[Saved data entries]
= = =
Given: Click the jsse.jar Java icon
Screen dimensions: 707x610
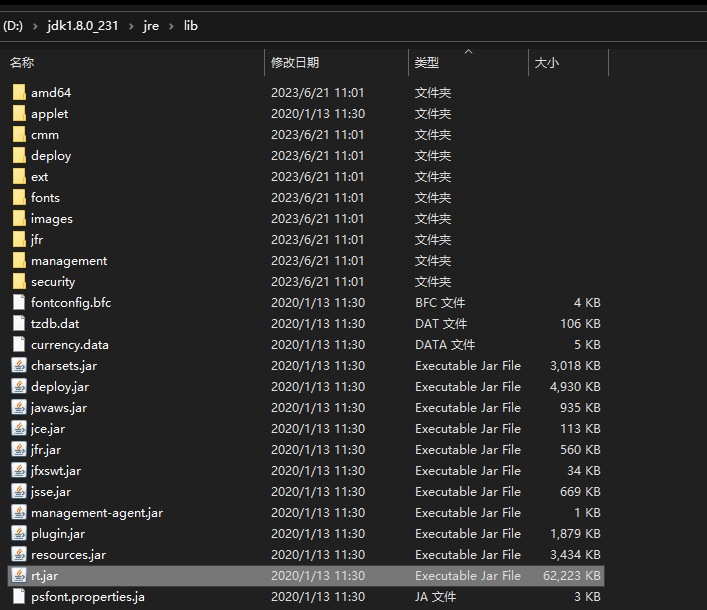Looking at the screenshot, I should tap(19, 491).
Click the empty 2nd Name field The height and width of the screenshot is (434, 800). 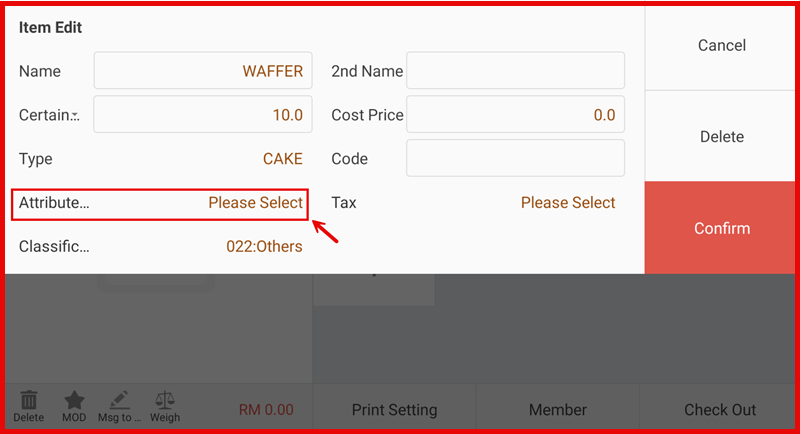(x=515, y=71)
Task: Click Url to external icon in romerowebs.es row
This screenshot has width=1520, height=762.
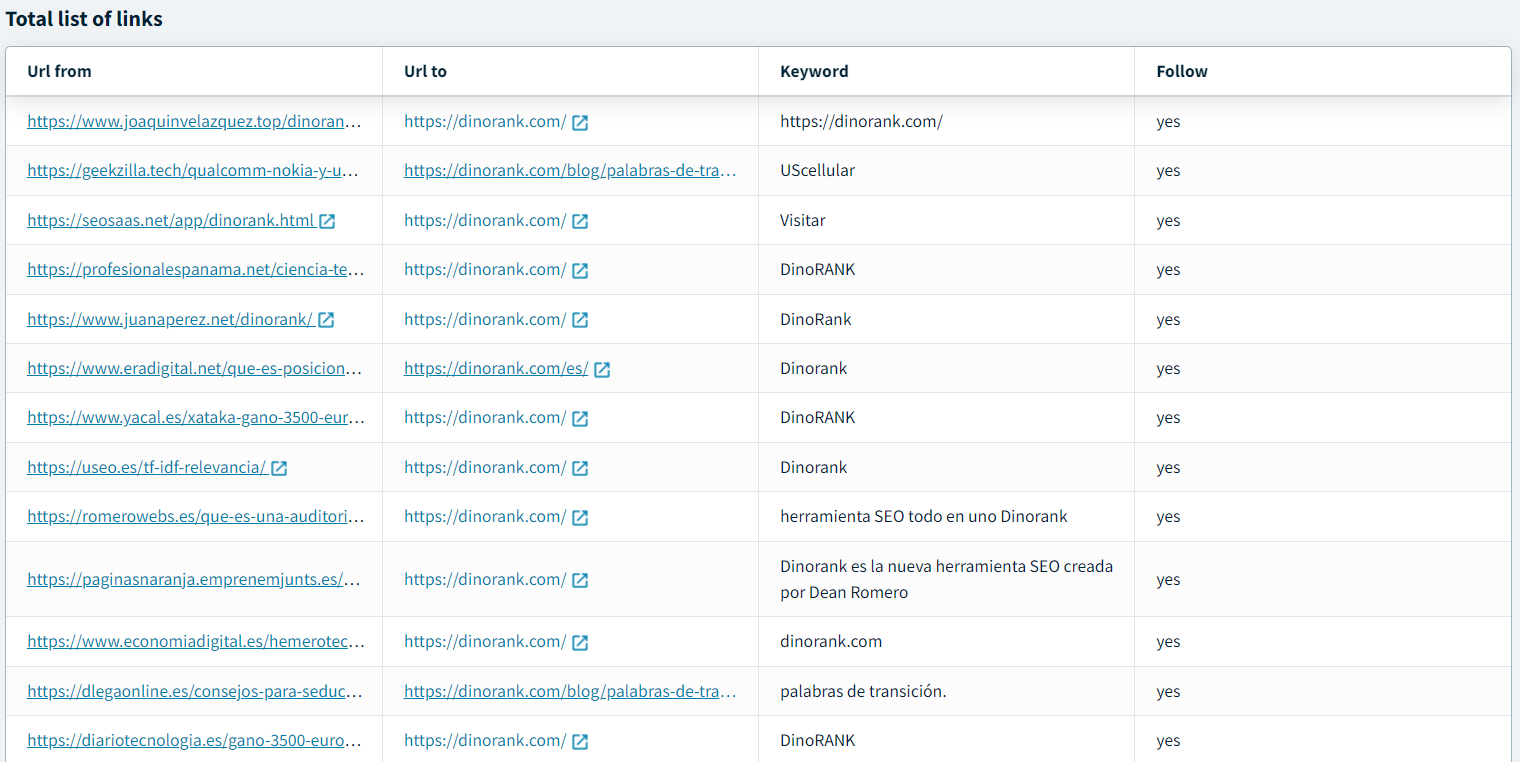Action: click(x=580, y=517)
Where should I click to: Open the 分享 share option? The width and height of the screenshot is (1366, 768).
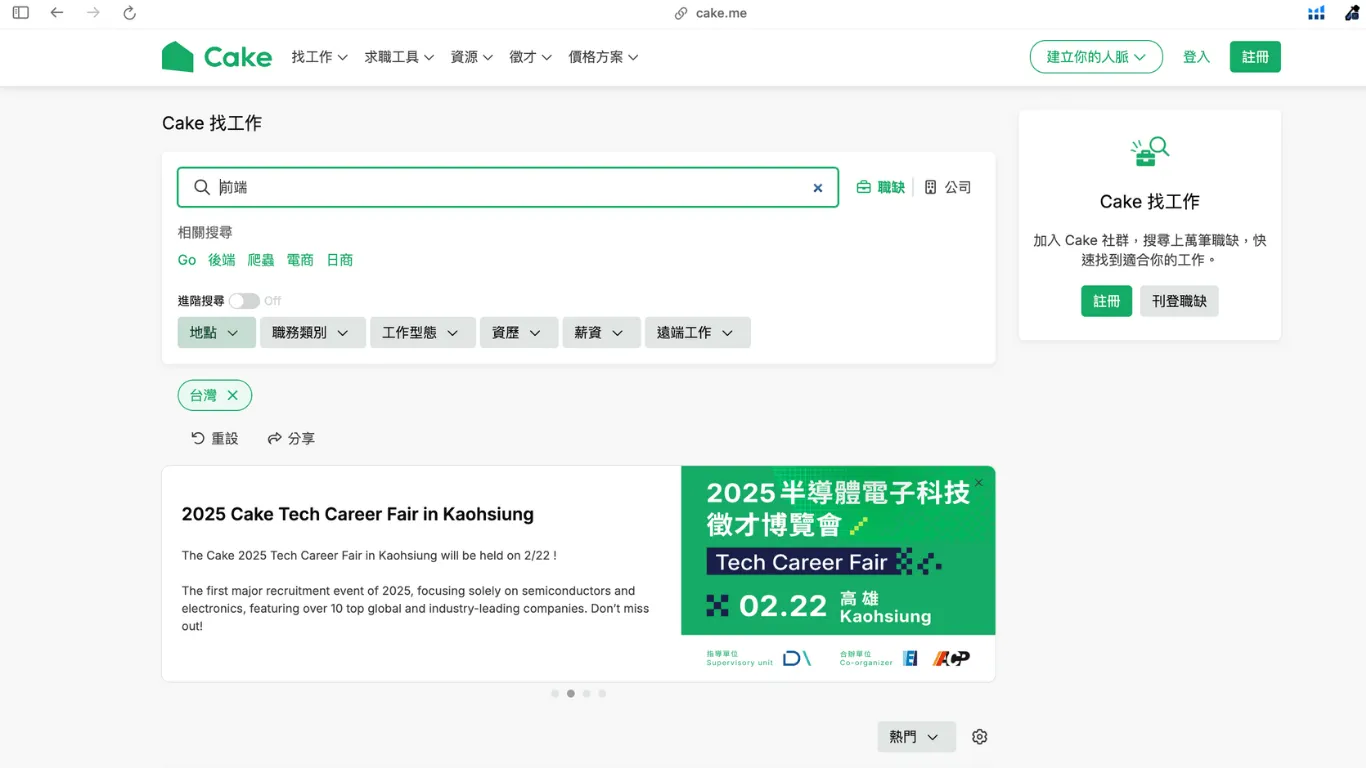pos(291,438)
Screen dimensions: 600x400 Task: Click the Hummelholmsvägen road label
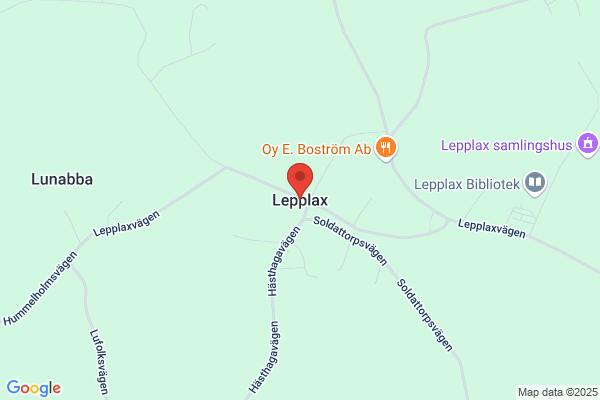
= = =
__WHAT IS NEEDED__
Repeat exactly the lines from the one containing "Where should I" to the last line of the records above, including both, and leave out any pictures.

__RESPONSE TO THE EXERCISE__
Where should I click to: Open the 分享 share option? The width and height of the screenshot is (1366, 768).
pos(291,438)
Screen dimensions: 600x400 Task: Click the Hummelholmsvägen road label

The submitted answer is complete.